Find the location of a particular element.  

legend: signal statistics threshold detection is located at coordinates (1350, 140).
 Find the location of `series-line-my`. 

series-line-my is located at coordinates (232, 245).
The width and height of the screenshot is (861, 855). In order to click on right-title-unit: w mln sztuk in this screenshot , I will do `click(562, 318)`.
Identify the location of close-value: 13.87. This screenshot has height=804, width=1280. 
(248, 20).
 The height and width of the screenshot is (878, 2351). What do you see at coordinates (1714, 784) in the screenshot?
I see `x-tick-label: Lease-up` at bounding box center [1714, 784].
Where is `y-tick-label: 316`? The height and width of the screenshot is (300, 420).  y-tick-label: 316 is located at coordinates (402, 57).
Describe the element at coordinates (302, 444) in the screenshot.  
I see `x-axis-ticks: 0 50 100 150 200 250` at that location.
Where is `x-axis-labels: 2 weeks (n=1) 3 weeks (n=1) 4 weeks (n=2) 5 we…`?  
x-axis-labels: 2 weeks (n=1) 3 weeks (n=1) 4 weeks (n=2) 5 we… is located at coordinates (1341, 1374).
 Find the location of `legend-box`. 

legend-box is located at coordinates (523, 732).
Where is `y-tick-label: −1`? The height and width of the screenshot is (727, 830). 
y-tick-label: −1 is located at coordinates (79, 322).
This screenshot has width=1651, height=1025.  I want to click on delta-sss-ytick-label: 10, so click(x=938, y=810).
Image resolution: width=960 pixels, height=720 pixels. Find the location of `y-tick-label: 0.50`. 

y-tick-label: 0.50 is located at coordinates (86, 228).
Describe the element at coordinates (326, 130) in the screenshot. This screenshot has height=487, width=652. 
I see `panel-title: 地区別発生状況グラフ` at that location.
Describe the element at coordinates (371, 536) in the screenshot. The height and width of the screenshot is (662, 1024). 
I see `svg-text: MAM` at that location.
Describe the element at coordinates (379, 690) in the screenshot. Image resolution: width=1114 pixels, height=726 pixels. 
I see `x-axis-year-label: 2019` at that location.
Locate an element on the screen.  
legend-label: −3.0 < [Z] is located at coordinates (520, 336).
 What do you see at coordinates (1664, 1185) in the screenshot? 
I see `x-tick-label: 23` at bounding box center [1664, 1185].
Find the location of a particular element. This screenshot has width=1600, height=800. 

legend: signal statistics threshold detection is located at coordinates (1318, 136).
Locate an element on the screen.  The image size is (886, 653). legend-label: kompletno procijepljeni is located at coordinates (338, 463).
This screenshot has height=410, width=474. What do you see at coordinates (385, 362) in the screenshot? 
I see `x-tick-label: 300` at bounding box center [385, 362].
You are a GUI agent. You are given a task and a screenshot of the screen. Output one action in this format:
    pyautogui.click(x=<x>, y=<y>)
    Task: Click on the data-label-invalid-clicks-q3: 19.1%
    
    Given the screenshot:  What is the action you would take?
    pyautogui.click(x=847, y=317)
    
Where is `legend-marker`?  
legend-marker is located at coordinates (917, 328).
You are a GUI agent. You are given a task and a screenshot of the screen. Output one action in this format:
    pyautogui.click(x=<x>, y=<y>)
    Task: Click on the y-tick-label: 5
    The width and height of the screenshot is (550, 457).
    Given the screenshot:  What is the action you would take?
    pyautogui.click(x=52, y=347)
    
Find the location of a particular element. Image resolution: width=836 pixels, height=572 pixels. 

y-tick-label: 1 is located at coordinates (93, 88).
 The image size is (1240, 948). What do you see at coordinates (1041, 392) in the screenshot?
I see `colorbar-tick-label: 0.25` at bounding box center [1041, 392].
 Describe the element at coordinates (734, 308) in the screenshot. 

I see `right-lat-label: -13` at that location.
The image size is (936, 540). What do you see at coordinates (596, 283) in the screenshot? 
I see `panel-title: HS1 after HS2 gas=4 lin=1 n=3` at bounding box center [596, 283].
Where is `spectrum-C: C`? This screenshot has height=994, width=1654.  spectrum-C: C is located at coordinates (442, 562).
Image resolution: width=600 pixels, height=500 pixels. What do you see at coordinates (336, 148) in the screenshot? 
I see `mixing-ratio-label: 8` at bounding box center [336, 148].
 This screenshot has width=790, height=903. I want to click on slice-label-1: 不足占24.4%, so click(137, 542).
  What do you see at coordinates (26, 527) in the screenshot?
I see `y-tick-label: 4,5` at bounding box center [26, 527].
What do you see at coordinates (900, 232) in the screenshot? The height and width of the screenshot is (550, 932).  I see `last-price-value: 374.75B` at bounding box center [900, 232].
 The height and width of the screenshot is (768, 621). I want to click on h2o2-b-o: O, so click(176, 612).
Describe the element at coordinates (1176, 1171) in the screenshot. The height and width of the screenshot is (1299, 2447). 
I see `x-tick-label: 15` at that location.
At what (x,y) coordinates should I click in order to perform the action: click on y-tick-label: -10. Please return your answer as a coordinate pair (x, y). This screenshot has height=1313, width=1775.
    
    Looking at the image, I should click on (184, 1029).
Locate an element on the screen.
- - - -
Recast the material as a numbered list, leaving out blank lines, starting at the beginning of the material and ending with the line that contains "series-line-my is located".

**TASK SOLUTION:**
1. Find the location of a particular element.  
2. legend: signal statistics threshold detection is located at coordinates (1350, 140).
3.  Find the location of `series-line-my`. 
4. series-line-my is located at coordinates (232, 245).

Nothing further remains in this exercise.